Extracted material Start Marker
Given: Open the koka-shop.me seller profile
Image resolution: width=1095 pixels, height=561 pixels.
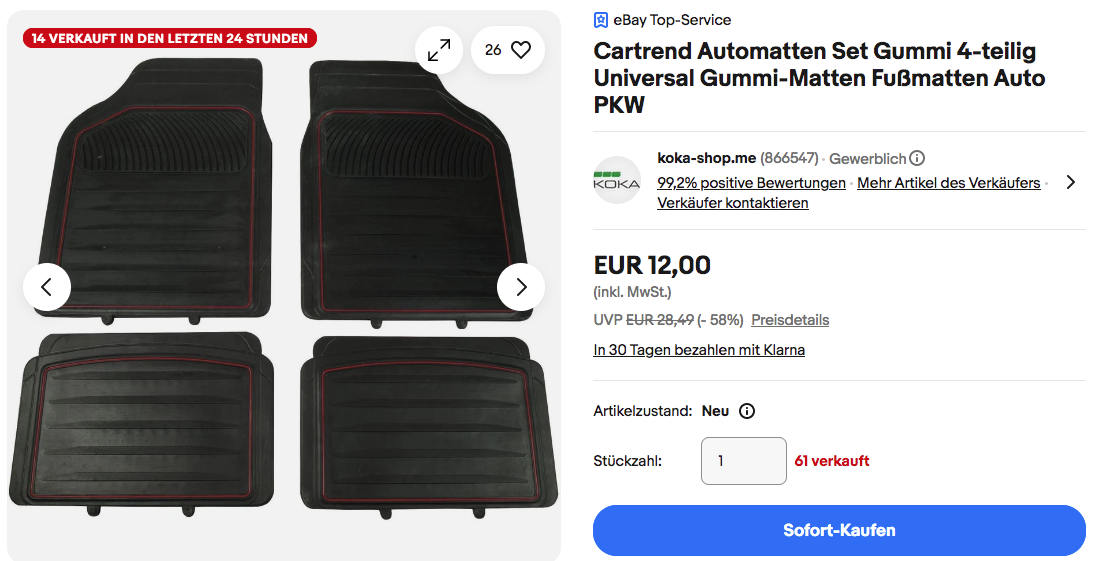Looking at the screenshot, I should [x=706, y=158].
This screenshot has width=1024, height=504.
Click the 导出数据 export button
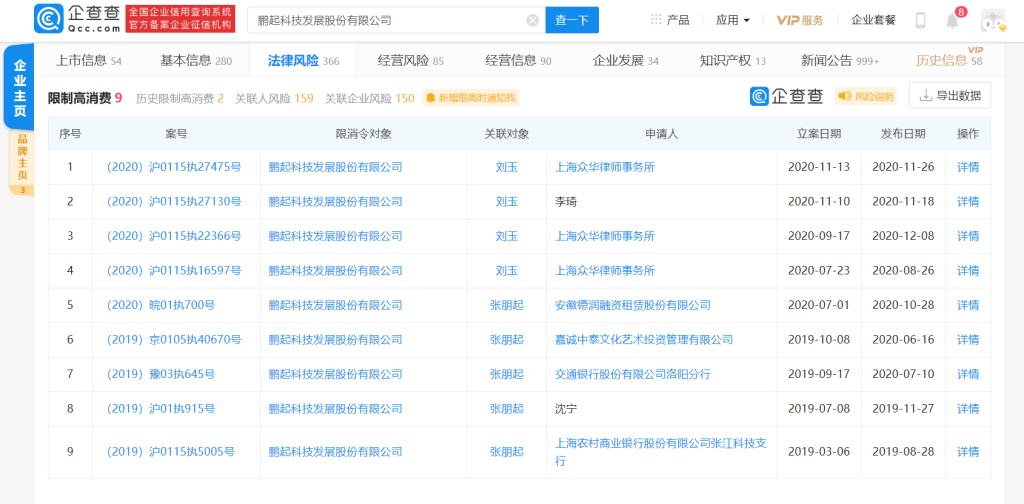pos(950,95)
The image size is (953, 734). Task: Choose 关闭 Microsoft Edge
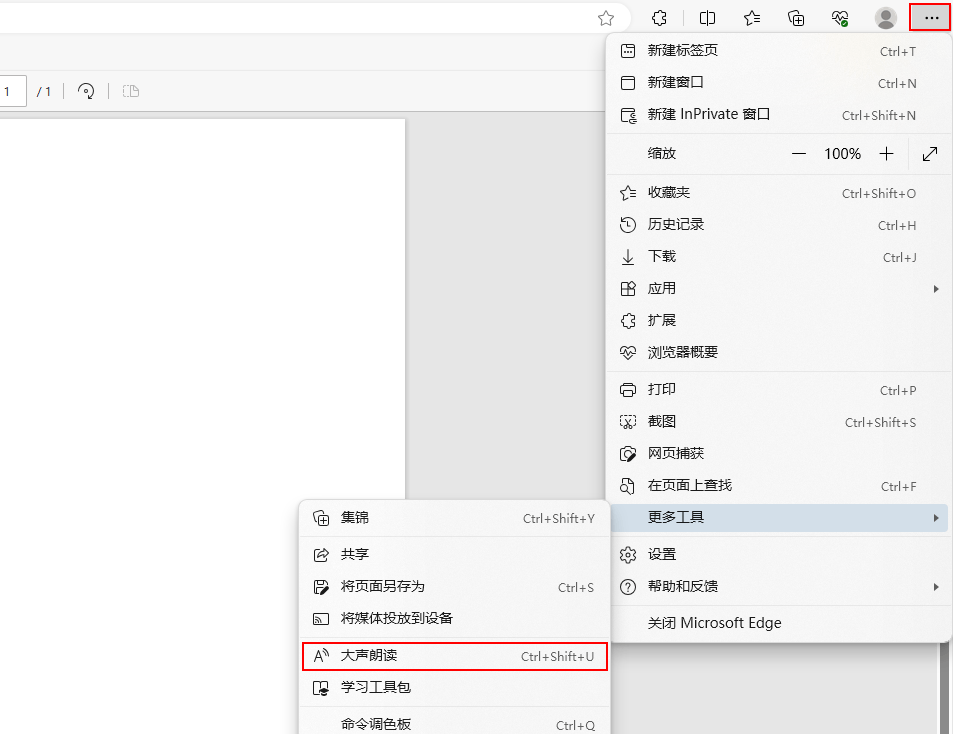point(714,623)
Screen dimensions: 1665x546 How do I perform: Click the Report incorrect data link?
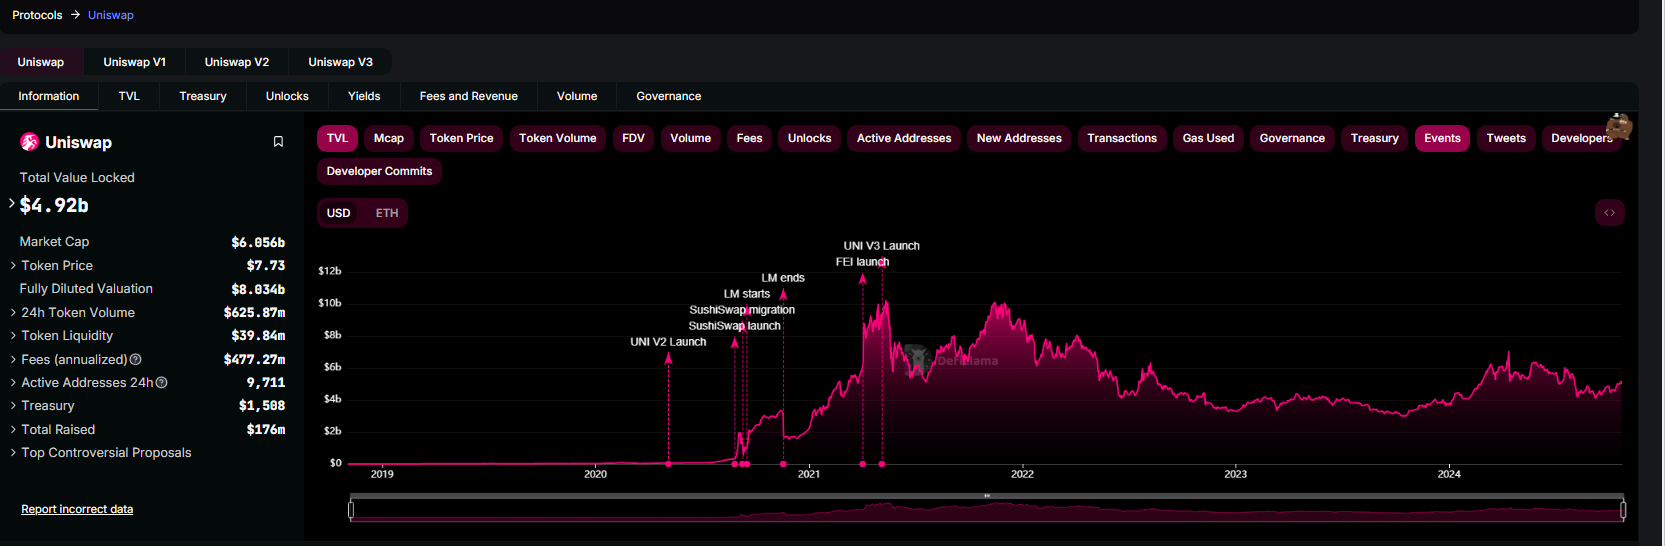[x=77, y=509]
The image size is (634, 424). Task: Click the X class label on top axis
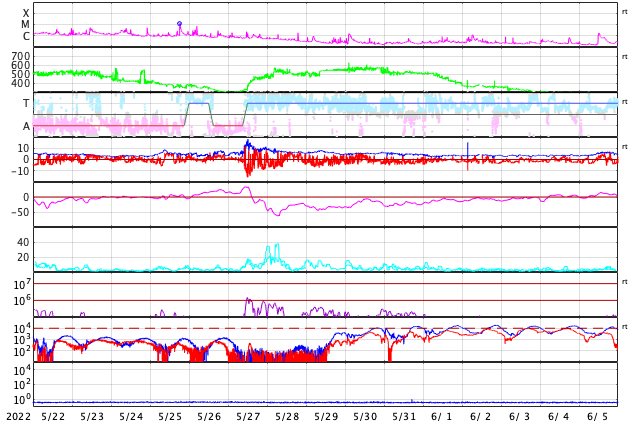pyautogui.click(x=26, y=14)
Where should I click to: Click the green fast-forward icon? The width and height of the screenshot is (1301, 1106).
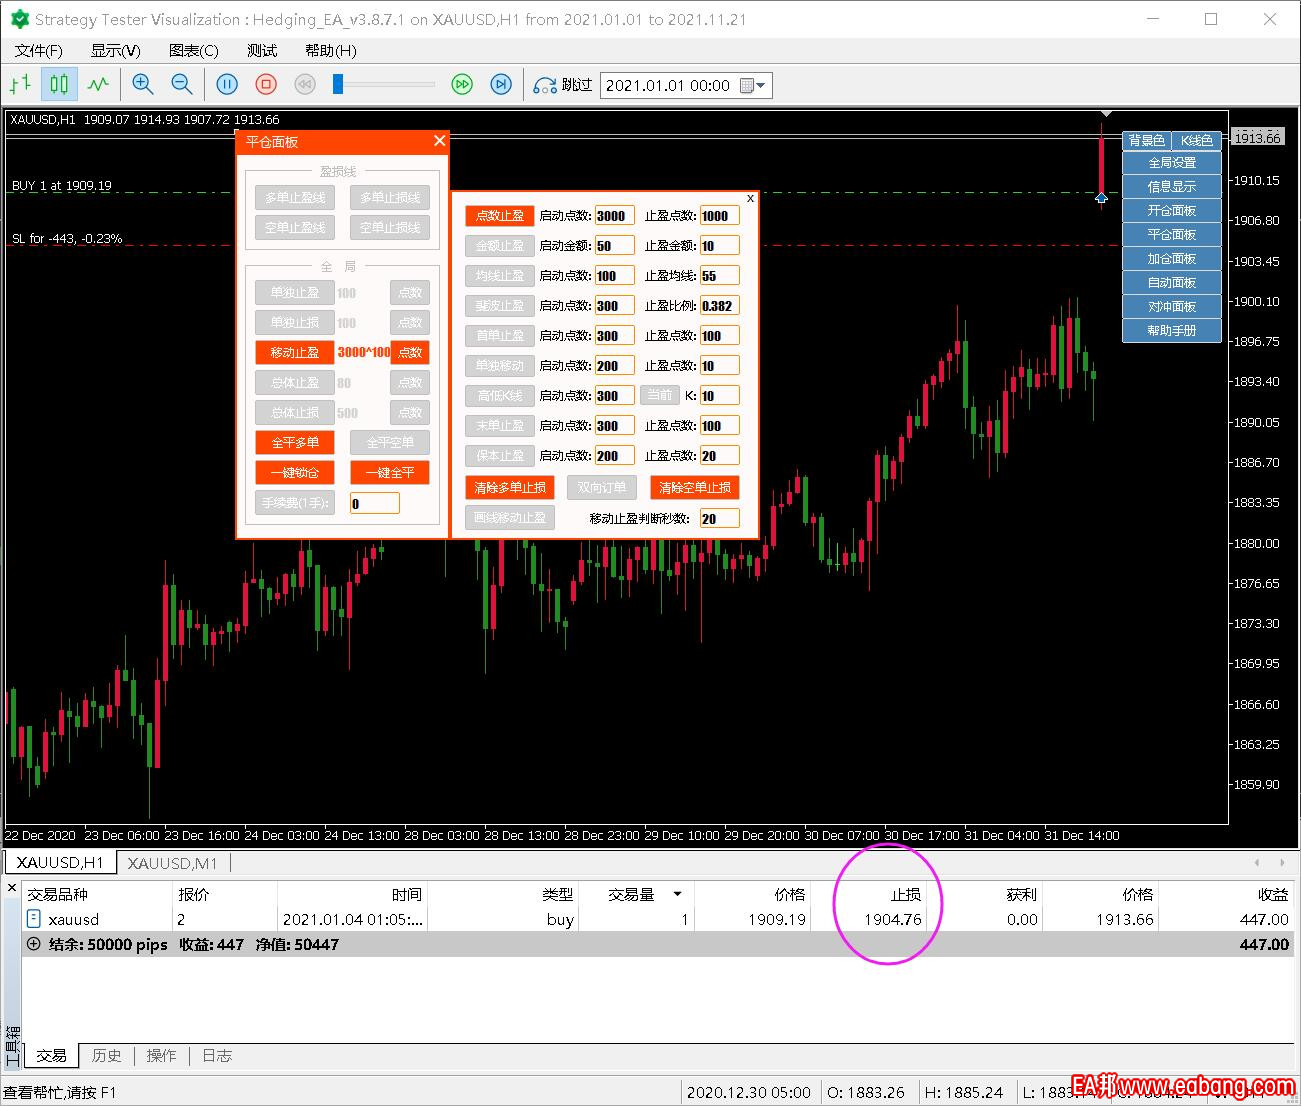click(x=462, y=85)
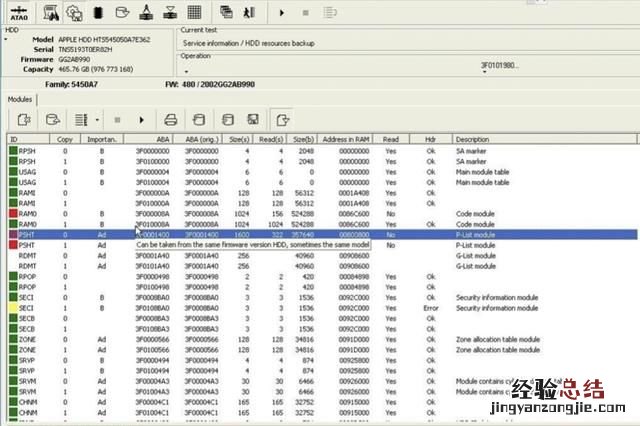Image resolution: width=640 pixels, height=426 pixels.
Task: Click the exit door icon in Modules toolbar
Action: [x=283, y=119]
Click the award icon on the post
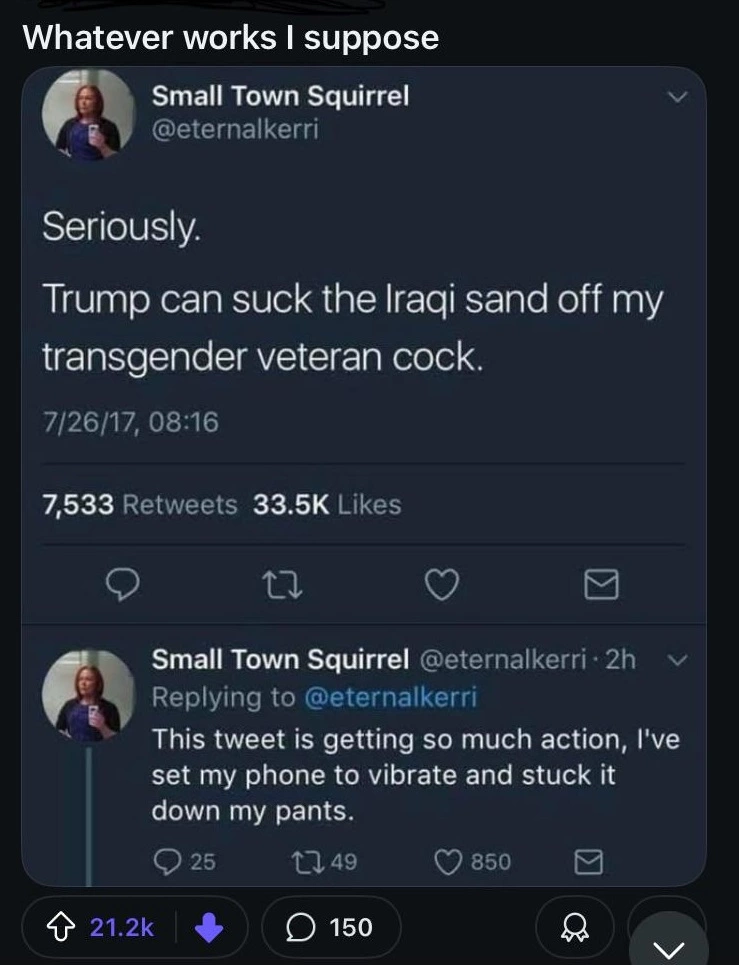Image resolution: width=739 pixels, height=965 pixels. click(x=573, y=928)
Extracted material End Marker
#### Instructions to follow:
Set the pictures aside and repeat only the lines from the one containing "The image size is (634, 424)." through the last line of the entries above, exactly as they stand.

#### Answer area:
The image size is (634, 424). Task: Click the X class label on top axis
pyautogui.click(x=26, y=14)
Where should I click to: Click the green fast-forward icon? The width and height of the screenshot is (1301, 1106).
click(x=462, y=85)
Image resolution: width=640 pixels, height=426 pixels.
Task: Click the exit door icon in Modules toolbar
Action: [x=283, y=119]
Click the award icon on the post
Image resolution: width=739 pixels, height=965 pixels. click(x=573, y=928)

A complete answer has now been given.